Mumrah: Thanks for that, I needed a laugh. As you say, they cannot use dark matter in globulars so they have used black holes instead. It is worse than nonsense. At least nonsense can be exposed, but with this kind of ad hoc invisible explanation how can you falsify it? How can you prove there isn't a bevy of invisible black holes there? Very difficult. And who'd be daft enough to try, except me :)

Milky Way satellite dwarf galaxies are similar and I've submitted a paper showing that MiHsC predicts them without dark matter or any fudging, and, as you say, these globulars deserve a look too, but I'm still trying to get papers on: MiHsC in dwarf galaxies, the proton radius anomaly, the EPR paradox, MiHsC and Proxima Centauri and MiHsC from uncertainty through review.

tyy said...

Unfortunately, you theory seems an ad-hoc design to explain some phenomena, while conveniently ignoring others. This is not how physics is done, Mike.

Bav83 said...

Could you specify what phenomenas are ignored?

I'm interested in your arguments, but "This is not how physics is done" and "my crackpot detectors are vibrating" from your last post makes it difficult to follow your argumentation.

Just saying.

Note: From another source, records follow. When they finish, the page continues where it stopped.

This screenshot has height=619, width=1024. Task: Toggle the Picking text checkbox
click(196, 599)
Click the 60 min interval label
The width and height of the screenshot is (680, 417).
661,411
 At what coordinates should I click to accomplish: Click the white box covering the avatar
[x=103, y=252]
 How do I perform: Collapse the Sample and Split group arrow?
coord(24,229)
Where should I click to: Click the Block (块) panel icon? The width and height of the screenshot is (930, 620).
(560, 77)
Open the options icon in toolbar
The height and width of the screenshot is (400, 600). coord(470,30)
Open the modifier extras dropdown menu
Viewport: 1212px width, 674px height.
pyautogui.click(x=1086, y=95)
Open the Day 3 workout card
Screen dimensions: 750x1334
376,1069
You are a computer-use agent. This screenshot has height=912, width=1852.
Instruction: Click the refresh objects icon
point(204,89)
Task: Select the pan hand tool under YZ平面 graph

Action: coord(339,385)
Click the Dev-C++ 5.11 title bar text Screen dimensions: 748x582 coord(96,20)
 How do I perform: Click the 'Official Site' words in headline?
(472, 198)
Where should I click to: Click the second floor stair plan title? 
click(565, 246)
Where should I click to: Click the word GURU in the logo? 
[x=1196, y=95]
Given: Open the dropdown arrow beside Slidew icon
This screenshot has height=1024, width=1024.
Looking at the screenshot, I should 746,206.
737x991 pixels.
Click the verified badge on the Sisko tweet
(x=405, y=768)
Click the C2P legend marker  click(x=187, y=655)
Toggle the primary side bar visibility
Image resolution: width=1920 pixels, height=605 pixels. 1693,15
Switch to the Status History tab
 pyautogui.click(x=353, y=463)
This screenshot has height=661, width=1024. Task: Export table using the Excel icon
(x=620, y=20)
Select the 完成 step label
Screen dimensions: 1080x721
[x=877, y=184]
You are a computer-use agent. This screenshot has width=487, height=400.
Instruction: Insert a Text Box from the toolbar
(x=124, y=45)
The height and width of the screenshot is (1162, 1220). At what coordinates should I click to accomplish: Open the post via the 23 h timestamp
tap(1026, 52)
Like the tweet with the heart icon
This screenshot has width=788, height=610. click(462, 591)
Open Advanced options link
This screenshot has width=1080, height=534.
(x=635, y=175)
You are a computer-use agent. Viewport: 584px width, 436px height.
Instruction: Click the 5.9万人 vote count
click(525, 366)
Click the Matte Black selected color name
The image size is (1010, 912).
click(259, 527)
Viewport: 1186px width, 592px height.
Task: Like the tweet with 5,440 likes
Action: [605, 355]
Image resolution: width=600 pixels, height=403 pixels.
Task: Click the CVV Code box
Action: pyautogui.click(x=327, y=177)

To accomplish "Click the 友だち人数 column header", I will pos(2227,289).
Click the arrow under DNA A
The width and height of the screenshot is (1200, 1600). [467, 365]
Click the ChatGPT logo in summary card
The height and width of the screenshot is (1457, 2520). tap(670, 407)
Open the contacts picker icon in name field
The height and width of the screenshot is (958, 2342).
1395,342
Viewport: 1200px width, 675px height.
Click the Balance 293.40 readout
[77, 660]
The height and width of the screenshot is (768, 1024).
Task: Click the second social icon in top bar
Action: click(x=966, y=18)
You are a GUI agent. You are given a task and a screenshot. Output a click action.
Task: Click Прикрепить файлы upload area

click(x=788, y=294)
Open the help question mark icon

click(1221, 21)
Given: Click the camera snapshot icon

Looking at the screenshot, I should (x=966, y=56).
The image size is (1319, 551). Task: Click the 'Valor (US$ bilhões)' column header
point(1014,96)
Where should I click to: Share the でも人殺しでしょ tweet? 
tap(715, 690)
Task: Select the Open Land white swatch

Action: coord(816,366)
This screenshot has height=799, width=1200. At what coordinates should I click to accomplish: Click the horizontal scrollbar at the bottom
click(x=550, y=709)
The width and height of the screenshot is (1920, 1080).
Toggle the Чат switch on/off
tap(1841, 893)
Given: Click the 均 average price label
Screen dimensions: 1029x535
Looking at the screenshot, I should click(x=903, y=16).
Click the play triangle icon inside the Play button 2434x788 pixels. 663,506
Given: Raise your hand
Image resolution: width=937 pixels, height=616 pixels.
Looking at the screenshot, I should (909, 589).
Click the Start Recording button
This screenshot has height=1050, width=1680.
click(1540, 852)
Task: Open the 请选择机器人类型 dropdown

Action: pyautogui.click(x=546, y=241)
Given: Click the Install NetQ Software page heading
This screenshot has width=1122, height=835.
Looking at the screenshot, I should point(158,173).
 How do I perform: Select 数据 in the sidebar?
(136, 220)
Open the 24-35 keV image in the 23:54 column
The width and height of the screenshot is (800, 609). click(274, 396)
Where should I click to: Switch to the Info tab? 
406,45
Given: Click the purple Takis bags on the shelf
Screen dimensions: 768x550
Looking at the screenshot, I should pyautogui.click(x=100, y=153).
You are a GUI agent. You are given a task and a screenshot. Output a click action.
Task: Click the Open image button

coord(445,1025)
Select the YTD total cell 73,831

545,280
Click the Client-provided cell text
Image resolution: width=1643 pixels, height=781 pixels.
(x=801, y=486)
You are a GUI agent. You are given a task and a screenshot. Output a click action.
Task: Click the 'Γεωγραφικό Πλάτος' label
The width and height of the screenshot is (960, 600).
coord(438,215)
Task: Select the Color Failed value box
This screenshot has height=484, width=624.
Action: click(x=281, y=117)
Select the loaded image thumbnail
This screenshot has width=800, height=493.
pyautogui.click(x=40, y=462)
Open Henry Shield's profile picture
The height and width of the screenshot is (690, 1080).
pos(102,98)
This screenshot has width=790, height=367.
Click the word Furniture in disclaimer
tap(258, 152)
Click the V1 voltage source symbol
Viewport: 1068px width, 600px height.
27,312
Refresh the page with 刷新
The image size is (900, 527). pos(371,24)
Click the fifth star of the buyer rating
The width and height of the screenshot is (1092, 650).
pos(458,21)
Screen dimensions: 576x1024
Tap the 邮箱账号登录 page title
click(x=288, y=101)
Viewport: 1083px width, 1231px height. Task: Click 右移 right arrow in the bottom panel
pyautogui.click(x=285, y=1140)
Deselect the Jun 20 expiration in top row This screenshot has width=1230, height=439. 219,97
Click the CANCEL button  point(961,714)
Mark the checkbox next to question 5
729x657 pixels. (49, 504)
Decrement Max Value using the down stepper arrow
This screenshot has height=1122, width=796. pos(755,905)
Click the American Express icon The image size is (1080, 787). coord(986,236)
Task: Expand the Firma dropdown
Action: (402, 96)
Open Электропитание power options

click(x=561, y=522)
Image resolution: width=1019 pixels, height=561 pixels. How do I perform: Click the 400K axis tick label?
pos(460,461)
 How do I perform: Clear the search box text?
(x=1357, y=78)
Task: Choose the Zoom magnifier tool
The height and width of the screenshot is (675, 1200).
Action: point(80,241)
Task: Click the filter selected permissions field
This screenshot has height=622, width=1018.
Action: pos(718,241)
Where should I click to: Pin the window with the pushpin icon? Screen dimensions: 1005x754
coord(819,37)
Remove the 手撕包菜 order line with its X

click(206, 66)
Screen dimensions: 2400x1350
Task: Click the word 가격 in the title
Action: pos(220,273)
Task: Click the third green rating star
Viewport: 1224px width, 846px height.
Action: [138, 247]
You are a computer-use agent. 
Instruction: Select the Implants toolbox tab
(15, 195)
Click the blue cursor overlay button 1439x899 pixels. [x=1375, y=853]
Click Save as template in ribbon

Would give Mike a chance to give you an answer.

Czeko said...

But dark matter isn't an ad-hoc design to explain some phenomena?

Zephir said...

>*A marriage of relativity & quantum mechanics"*

This is correct interpretation, but we should be aware, that these two theories already give different predictions, i.e. these ones which differ in many orders of magnitude https://en.wikipedia.org/wiki/Vacuum_catastrophe

The equations which already give different solutions cannot be combined without risk of inconsistencies soon or later.

Mike McCulloch said...

Zephir: Good point, but MiHsC (horizon mechanics?) solves some of the problems you hint at. For example MiHsC should make renormalisation unnecessary (at least for inertial mass) since inertia only exists in MiHsC as a 'difference' in the field, so problematic infinities will not occur..

Mike McCulloch said...

Bav83: You're right that questions should be specific and scientific.

qraal said...

The guiding motto in the life of every natural philosopher should be, "Seek simplicity and distrust it."

Whitehead was on to something with that one.

Phil Delltablet said...

Dear Mike,

I look forward to your publication, so that we can amend our computer models, and run a decent large simulation to see what changes...!


Mike McCulloch said...

qraal: Good comment by Whitehead. Though he was a philosopher, so I'd amend it slightly to 'Seek predictive simplicity..'.

qraal said...

An initial theory should be complex enough to explain the data, but no more so. Our confidence that it's viable then increases with the more phenomena that can be predicted from the theory that are unrelated to the initial data. Dark Matter/Gravity theories that explain rotation curves (etc) but nothing else are kind of boring - eg. MOND, MOG. Your theory, which explains a gaggle of disparate phenomena, is more attractive as it's not a "one-trick pony" kind of theory. It's a potential new insight into how the world works. Maybe the current derivation needs work (mathematical physicists have conniptions when it's *too* simple) but that's good enough for a first-pass approximation.

However there's a lot of theories and a lot of "...and the kitchen sink" kind of theorising, which claim *too much* as predictions of the theory. The trendy claim that, for example, Darwinism can apply to a multitude of phenomena other than the population dynamics of self-replicating entities, is an egregious example.